Das hatte mir bis dahin keiner so deutlich gesagt. Ich will an dieser Scheiße natürlich nicht erkranken. Ich bin 30 Jahre alt und will leben wie jede 30 jährige, die sich ihr ganzes Leben bunt und farbenfroh vorstellt. Voller Möglichkeiten.

Zwei Jahre habe ich mich gedrückt vor dieser Entscheidung und plötzlich wollte ich nur noch so schnell wie möglich, dass man mir das Ding da rausholt. 

Natürlich hatte ich Angst. Und was für eine. 

Es folgte eine Woche später die OP Besprechung im Herzzentrum Köln.

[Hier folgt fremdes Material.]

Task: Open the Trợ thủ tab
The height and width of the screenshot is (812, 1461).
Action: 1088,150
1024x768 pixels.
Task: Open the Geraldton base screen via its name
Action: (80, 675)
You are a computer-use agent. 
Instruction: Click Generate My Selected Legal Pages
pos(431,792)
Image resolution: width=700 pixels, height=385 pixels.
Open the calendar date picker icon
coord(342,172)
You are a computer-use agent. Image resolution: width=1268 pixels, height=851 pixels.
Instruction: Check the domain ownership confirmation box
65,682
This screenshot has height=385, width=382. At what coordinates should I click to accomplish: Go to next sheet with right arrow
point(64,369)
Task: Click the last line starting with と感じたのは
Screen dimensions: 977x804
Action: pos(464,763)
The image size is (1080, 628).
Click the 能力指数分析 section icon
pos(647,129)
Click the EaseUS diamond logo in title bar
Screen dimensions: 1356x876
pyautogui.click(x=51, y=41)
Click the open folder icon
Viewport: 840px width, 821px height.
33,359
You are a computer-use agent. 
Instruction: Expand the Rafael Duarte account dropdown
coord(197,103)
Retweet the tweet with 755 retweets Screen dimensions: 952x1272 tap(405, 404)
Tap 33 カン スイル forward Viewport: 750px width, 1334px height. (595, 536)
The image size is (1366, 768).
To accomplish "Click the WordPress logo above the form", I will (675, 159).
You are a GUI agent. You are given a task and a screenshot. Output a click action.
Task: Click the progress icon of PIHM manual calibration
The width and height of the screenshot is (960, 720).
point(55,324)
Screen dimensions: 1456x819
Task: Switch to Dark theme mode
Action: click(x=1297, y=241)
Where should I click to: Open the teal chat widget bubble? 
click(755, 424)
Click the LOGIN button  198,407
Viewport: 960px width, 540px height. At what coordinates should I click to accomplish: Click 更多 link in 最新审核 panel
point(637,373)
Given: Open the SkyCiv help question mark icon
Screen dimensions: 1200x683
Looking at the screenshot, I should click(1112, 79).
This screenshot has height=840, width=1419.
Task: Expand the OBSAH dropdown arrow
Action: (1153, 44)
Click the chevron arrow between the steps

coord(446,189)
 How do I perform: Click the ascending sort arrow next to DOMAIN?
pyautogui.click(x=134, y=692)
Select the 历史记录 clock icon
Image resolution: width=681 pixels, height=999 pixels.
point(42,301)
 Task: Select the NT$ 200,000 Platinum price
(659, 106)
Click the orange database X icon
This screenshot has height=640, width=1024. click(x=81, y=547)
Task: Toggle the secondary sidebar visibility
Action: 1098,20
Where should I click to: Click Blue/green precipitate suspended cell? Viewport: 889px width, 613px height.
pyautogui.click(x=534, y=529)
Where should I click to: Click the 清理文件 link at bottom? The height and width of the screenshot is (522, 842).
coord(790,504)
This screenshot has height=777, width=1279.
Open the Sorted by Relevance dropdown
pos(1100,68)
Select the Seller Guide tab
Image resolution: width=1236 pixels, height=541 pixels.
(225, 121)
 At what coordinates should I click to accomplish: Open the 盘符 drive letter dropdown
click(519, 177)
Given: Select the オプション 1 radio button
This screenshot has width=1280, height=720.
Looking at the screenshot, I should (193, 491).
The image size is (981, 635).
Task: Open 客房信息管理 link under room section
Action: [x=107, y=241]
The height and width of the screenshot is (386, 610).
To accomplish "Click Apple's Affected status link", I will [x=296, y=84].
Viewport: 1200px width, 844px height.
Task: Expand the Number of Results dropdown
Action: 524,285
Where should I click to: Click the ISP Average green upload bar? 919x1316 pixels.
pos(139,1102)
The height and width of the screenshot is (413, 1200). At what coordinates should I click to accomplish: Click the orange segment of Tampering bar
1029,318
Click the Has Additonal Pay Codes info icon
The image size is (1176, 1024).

Als ich las HERZZENTRUM !!! wurde mir erst einmal wieder bewusst, was da wirklich auf mich zukommt. Die zu entfernende Drüse sitzt auf dem Herzbeutel des Herzens. *Schluck* *Panik*

Dr. Seo erklärte mir sehr ausführlich wie die Operation abläuft. Und er nahm mir einen großen Teil meiner Angst. Alles machte einen hoch professionellen Eindruck auf mich. Ich spürte, dass ich in den besten Händen bin. Das diese Menschen wissen was Sie tun und wovon Sie reden. Das ich Loslassen kann und loslassen muss.

Ich hatte 2016 einige Ärzte, Neurologen um mich die absolut keine Ahnung von Myasthenie hatten und mir Sätze um die Ohren hauten:


"Es wundert mich, dass sie bei der Höhe der Antikörper überhaupt noch laufen können".


Das die Höhe meiner Acetylcholinrezeptor-Antikörper ungewöhnlich hoch sei, habe ich in den letzten Jahren sehr oft gehört. Manche Ärzte hatten das noch nie gesehen. International gibt es wohl wenige Fälle wie bei mir, dass man Antikörper hat aber keine Symptome plus noch der Verlauf der Schwangerschaft. Es gibt nämlich sehr viele Frauen mit MG die gesunde Babys bekommen. Tja auch hier, wohl Pech gehabt.

Laut dem Arzt in der Uniklinik bekam ich jedoch eine neue Sichtweise anstatt von Pech gehabt. Er sagte mir, dass die Myasthenie sehr aktiv zu sein scheint und ich irgendwann Symptome bekommen hätte. Und das, so traurig das mit Matheo doch war, irgendwo für meine Gesundheit ein Zufall der meine Gesundheit retten kann langfristig. Sonst wäre das wohl nie aufgefallen.

Mein Baby starb in meinem Arm um mich zu retten. Traurig, hart und Schmerzhaft. Aber die neue Sichtweise hatte etwas versöhnliches nach fast 3 Jahren für mich. Nach drei Jahren Selbsthass, lernte ich die Dinge anders zu betrachten.

Nun wartete ich noch auf den Anruf der Klinik wann ich Operiert werden sollte. Als der Anruf kam, zog es mir den Boden unter den Füßen weg. Ich schrieb alles auf, damit ich nix vergaß und danach weinte ich erst einmal.

Schon in einer Woche, über Ostern sollte die OP stattfinden. Panik stieg in mir auf. Es gab kein Weg mehr zurück.

Superwoman musste dem Einteiler erneut nen neuen Anstrich verpassen um das zu überstehen.